Lompat ke konten Lompat ke sidebar Lompat ke footer

Peringatan 30 Tahun Beijing, Forum Kepulauan Pasifik Perkuat Komitmen Jadikan Kesetaraan Gender sebagai Inti Agenda.

 Peringatan 30 Tahun Beijing, Forum Kepulauan Pasifik Perkuat Komitmen Jadikan Kesetaraan Gender sebagai Inti Agenda.

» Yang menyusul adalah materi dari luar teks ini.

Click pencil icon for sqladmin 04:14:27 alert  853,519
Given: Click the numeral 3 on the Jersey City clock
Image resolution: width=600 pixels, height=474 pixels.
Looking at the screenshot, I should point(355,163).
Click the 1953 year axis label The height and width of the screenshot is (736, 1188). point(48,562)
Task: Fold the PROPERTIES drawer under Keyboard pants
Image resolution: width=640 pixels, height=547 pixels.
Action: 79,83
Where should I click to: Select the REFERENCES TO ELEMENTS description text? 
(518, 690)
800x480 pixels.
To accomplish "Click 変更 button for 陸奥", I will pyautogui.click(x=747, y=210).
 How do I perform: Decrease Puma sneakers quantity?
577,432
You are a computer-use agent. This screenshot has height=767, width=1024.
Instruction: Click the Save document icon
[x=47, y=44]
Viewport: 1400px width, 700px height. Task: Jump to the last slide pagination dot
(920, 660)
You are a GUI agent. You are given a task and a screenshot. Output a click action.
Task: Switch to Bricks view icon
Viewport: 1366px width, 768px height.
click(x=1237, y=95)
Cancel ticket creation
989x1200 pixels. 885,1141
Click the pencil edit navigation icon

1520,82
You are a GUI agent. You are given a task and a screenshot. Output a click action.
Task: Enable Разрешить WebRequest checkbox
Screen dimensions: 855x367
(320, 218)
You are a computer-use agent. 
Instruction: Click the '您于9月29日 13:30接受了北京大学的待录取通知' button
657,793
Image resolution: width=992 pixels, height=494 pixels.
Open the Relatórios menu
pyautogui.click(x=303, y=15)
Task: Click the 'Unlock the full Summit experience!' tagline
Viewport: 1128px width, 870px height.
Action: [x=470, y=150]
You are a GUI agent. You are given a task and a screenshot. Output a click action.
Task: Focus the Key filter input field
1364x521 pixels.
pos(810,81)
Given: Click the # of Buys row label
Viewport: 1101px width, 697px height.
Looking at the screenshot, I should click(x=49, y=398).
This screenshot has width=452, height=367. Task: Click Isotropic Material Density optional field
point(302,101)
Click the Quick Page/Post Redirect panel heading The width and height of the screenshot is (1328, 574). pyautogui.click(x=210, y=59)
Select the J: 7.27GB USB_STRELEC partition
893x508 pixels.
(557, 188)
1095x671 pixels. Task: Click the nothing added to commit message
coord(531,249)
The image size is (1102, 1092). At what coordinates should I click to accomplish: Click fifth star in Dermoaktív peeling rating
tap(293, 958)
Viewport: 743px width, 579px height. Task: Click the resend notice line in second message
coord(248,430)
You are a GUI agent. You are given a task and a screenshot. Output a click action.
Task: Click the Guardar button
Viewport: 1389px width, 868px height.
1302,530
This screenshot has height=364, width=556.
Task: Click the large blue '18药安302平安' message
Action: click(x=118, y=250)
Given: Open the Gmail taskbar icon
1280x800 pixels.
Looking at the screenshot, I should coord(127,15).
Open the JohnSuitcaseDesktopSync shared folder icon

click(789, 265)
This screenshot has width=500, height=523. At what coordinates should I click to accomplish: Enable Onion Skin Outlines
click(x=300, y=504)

Pendahuluan: Dari Refleksi ke Aksi yang Diperbarui.

 

Pada peringatan tiga dekade Konferensi Dunia Keempat tentang Perempuan dan Platform Aksi Beijing yang bersejarah, suara yang bergema dari Forum Kepulauan Pasifik (PIF) di Sidang Umum PBB ke-80 (UNGA80) bukanlah sekadar kilas balik nostalgia. Di bawah kepemimpinan Perdana Menteri Kepulauan Solomon, Yang Terhormat Jeremiah Manele, pernyataan kolektif kawasan itu menandai sebuah peralihan penting: dari merenung kepada rekomitmen, dan dari pengakuan terhadap sejarah menuju sebuah peta jalan aksi yang diperbarui untuk masa depan. Pesan intinya tegas dan berorientasi pada tindakan: memperkuat komitmen untuk menempatkan kesetaraan gender sebagai inti agenda pembangunan regional Pasifik.

 

Sementara dunia meninjau kemajuan dan tantangan yang tersisa sejak 1995, para pemimpin Pasifik termasuk Presiden Marshall Hilda Heine, Perdana Menteri Tuvalu Feleti Teo, dan Perdana Menteri Fiji Sitiveni Rabuka telah memilih untuk menggunakan momen ini sebagai kesempatan strategis. Mereka tidak hanya menyoroti kepeloporan kawasan melalui Platform Aksi Pasifik 1994, yang lahir setahun sebelum Beijing, tetapi lebih penting lagi, mereka menegaskan kembali niat mereka untuk melanjutkan dan mengintensifkan perjuangan ini di tengah tantangan kontemporer yang belum pernah terjadi sebelumnya, terutama krisis iklim. Kata-kata kunci seperti "memperkuat komitmen" dan "inti agenda" menunjukkan kesadaran bahwa perjuangan untuk kesetaraan gender adalah sebuah proses yang dinamis, membutuhkan ketekunan dan adaptasi yang konstan, bukan sebuah tujuan yang statis yang telah tercapai.

 

Artikel ini akan menganalisis bagaimana pernyataan PIF di UNGA80 berfungsi sebagai katalis untuk aksi yang diperkuat. Kita akan menelusuri makna strategis dari "komitmen yang diperkuat" ini dalam konteks tantangan regional yang berubah, menguraikan pilar-pilar kunci agenda yang diperbarui, dan mengeksplorasi mekanisme konkret yang diperlukan untuk mentransformasikan komitmen tingkat tinggi ini menjadi hasil yang nyata bagi perempuan dan anak perempuan di seluruh Pasifik.

 

1: Konteks Strategis: Mengapa Komitmen Harus Diperkuat Sekarang?

 

Komitmen yang diperkuat tidak muncul dari ruang hampa. Ini adalah respons yang diperlukan dan terhitung terhadap sebuah lanskap regional dan global yang berubah dengan cepat. Beberapa faktor mendorong urgensi ini:

 

1. Tantangan Eksistensial Perubahan Iklim: Sebagai kawasan yang paling rentan terhadap dampak perubahan iklim, Pasifik menyadari bahwa ketahanan iklim dan kesetaraan gender adalah dua sisi dari mata uang yang sama. Perempuan adalah penjaga pengetahuan tradisional tentang konservasi sumber daya dan ketahanan pangan, sekaligus kelompok yang paling terdampak oleh bencana iklim. Setiap agenda pembangunan atau iklim yang tidak secara eksplisit memasukkan perspektif gender akan gagal. Oleh karena itu, memperkuat komitmen kesetaraan gender berarti langsung memperkuat kemampuan kawasan untuk beradaptasi dan bertahan hidup. Ini adalah masalah keamanan nasional dan regional yang mendesak.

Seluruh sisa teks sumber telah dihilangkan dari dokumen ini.